Una tarde cualquiera, soleada y con un poco de viento, decido salir a pasear por un parque.
El parque forma una elipse rodeada por pequeños bancos en la periferia, y una pequeña fuente central, redondeada, y que emite pequeños chorros de agua desde la circunferencia, convergiendo todos ellos en el centro.
Mis pasos son ligeros, y mientras camino, voy mirando mis pies a cada paso que dan.
Levanto la mirada, y doy una vuelta sobre mi misma para ver el lugar desde todas las perspectivas.

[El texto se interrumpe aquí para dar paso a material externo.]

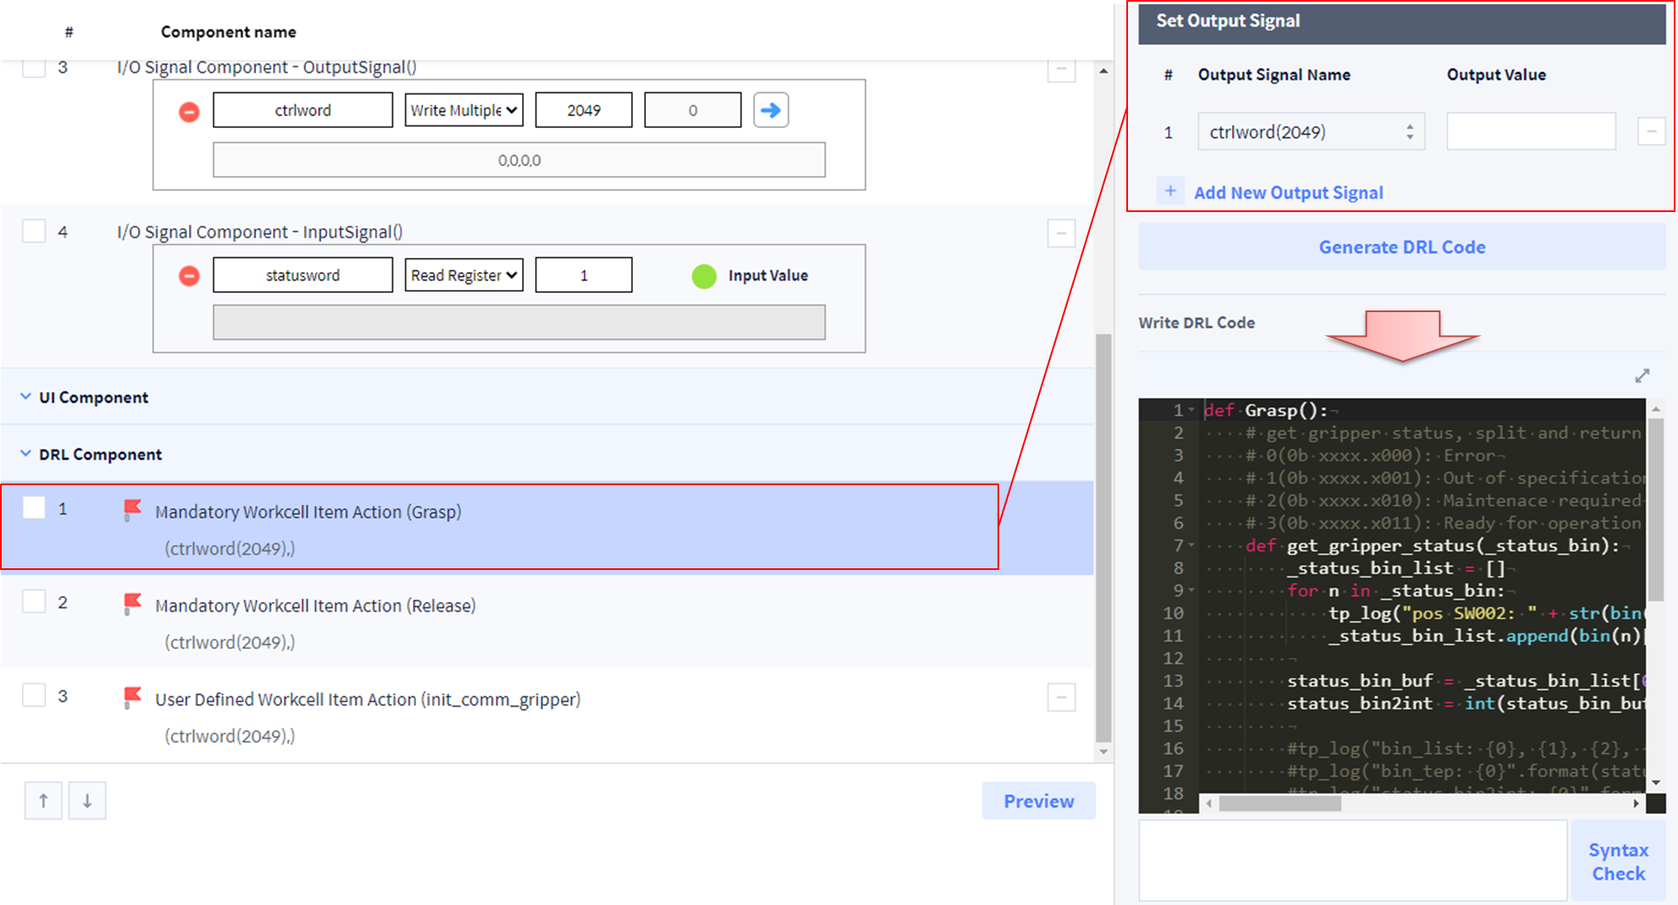The height and width of the screenshot is (905, 1678).
Task: Click the move item down arrow
Action: pos(87,801)
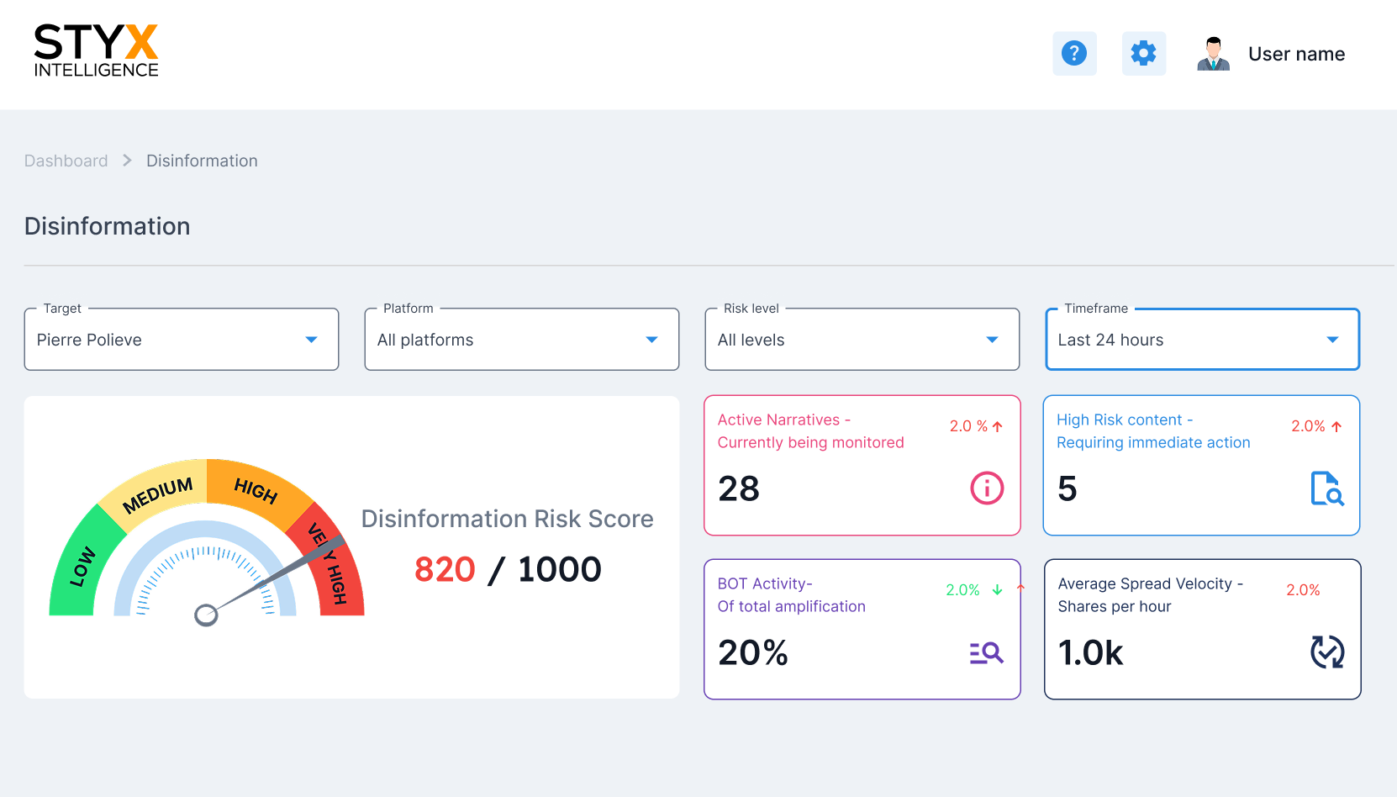Click the Disinformation breadcrumb item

Camino hacia un banco, algo viejo, con la maderas desgastadas y los hierros oxidados, y me siento.
Estando allí sentada observo a la gente que va y viene.
Me gusta ver a los niños corretear de un lado a otro, la vitalidad que desprenden y la inocencia en sus miradas.

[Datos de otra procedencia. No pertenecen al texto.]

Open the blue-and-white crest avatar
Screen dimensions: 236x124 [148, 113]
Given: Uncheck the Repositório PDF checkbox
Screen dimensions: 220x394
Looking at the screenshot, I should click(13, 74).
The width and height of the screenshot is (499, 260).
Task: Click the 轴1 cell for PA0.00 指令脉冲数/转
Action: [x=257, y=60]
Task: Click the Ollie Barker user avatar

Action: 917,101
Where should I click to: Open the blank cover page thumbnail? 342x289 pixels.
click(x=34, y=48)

Imaginarme cómo es la vida de las personas que pasan por el parque, que se hallan compatiendo conmigo un mismo tiempo y espacio.
Descubrir las miradas perdidas de aquellos que andan sin rumbo fijo.
Cerrar los ojos, respirar hondo y sentir el sol en la cara.
Ver jugar a un perro con su dueño.
Escuchar el sonido del remover la tierra con los pies.
Mirar los árboles y quedar hipnotizada por el vaivén de las hojas producido por el viento.
Notar la textura de los grabados que ya forman parte de la madera del banco.
Admirar el azul del cielo en contraste con el blanco de pequeñas nubes que pasan por allí.
Seguir con la vista el trayecto terrestre de las palomas en busca de algo con que llenarse el pico.
Observar a un chico de mi edad tumbado en el césped leyendo un libro, que sonrie al estar inmerso en una realidad paralela.
Descubrirme mirando a lejos, sin estar viendo nada en particular.
Empiezo a notar que comienza a anochecer.
Me levanto del banco y me dirijo al lugar de partida.
Durante el trayecto de vuelta, camino alegre y contenta, por haber prestado atención a algo que rara vez nos detenemos a escuchar: los sentidos.